It is true when $R$ is reduced, without $\mathbb{Z}$-torsion. If your blocks are $(M_{i,j})_{1 \leq i,j \leq n}$ and if
$$N = \sum_{\sigma \in \mathfrak{S}_n} \epsilon(\sigma) M_{1,\sigma(1)} \dots M_{n,\sigma(n)},$$
then $\mathrm{det}(M) = \mathrm{det}(N)$.

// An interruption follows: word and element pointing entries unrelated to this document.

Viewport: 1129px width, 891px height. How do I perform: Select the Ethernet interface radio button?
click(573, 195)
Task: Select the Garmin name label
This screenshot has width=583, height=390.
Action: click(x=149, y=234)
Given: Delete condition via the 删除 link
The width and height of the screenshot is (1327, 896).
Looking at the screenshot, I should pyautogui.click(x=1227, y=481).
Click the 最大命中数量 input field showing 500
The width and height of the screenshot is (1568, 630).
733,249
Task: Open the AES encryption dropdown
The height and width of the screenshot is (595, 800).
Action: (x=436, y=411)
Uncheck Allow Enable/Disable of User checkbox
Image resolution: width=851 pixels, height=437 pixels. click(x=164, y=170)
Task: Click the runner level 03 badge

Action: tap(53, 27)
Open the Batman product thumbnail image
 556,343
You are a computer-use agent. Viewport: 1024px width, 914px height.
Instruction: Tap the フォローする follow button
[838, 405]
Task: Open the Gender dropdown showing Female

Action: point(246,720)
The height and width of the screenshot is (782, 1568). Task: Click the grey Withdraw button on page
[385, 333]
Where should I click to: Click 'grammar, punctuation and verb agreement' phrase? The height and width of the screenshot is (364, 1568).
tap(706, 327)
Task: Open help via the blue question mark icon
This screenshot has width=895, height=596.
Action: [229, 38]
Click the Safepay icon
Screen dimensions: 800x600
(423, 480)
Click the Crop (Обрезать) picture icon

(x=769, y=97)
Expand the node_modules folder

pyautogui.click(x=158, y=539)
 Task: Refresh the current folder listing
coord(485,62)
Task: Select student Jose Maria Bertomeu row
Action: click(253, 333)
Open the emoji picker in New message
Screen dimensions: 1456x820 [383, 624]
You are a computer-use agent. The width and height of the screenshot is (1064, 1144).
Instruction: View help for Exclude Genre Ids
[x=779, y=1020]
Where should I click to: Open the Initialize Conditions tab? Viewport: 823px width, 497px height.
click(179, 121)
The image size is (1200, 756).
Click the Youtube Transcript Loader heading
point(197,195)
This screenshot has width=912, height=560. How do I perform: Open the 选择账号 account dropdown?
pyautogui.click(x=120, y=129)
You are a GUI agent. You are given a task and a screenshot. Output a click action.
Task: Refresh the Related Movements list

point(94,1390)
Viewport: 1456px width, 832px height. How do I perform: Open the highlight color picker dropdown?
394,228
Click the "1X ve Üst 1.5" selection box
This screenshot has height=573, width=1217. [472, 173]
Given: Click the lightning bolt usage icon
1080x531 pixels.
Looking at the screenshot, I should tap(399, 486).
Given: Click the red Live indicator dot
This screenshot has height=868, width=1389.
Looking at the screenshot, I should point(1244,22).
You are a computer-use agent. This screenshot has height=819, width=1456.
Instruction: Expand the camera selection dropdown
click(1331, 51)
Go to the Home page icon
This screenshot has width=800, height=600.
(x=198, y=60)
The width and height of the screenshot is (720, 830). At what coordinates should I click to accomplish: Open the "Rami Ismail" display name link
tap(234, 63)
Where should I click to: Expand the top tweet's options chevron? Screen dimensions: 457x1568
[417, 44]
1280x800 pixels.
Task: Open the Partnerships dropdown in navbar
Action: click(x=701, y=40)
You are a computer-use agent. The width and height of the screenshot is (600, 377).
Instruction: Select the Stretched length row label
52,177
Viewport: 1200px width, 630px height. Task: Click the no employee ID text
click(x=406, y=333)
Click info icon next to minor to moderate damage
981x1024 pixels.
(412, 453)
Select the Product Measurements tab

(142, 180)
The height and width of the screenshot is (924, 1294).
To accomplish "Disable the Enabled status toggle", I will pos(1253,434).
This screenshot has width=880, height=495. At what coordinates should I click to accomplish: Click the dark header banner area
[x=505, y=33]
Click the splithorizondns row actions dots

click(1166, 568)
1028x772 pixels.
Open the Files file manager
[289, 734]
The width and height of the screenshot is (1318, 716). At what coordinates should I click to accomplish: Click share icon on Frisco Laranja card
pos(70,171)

Indeed, if $R$ is reduced without $\mathbb{Z}$-torsion then it can be embedded into a product of algebraically closed fields of characteristic $0$ (take algebraic closures of the residue fields at the minimal primes), so that one can assume that $R$ is an algebraically closed field of characteristic $0$. Then by Lie's theorem on can assume that the blocks $(M_{i,j})$ are all upper-triangular. By replacing $R$ with an algebraic closure of $R(T)$, and $M_{1,1}$ by $M_{1,1} + T I_k$ if necessary, one can assume that $M_{1,1}$ is invertible. The proof is by induction on $n$, but I will detail only the case $n=2$. In this case one has
$$
\begin{pmatrix} M_{1,1} & M_{1,2} \\ M_{2,1} & M_{2,2} \end{pmatrix} \begin{pmatrix} I_k & - M_{1,1}^{-1} M_{1,2} \\ 0 & I_k \end{pmatrix} = \begin{pmatrix} M_{1,1} & 0 \\ M_{2,1} & M_{2,2} - M_{2,1} M_{1,1}^{-1} M_{1,2} \end{pmatrix},
$$
so that $\mathrm{det}(M) = \mathrm{det}(M_{1,1}) \mathrm{det}(M_{2,2} - M_{2,1} M_{1,1}^{-1} M_{1,2}) $. Since the blocks are upper triangular, the determinants are computed by taking the product of diagonal entries, so that this is equal to $\mathrm{det}(M_{1,1}M_{2,2} - M_{2,1} M_{1,2})$.
The hypothesis "without $\mathbb{Z}$-torsion" is necessary. Indeed, consider $R = F(T)$ where $F$ is a finite field and consider the $R$-vector space $V = R^F = \mathrm{Maps}(F,R)$. Consider the endomorphisms given by
$$
a : f \in V \mapsto (x \mapsto f(x+1)) \\
b : f \in V \mapsto (x \mapsto xf(x)) .
$$
Then $[a,b] = a, [a^{-1},b] = - a^{-1}$, so that the Lie algebra generated by $a,a^{-1},b$ is solvable. Consider the block matrix
$$
\begin{pmatrix} a & Tb \\ b & a^{-1} \end{pmatrix}.
$$
By the computation above, its determinant is
$$\mathrm{det}(\mathrm{id} - aba^{-1}(Tb)) = \mathrm{det}(\mathrm{id} - (b+1)bT)) = \prod_{x \in F} (1 - x(x+1) T).$$
This is a polynomial of degree $|F| - 2$. However,
$$
\mathrm{det}(a a^{-1} - b (Tb)) = \prod_{x \in F} (1 - x^2 T)
$$
has degree $|F| - 1$, hence is not equal to the determinant of our block matrix.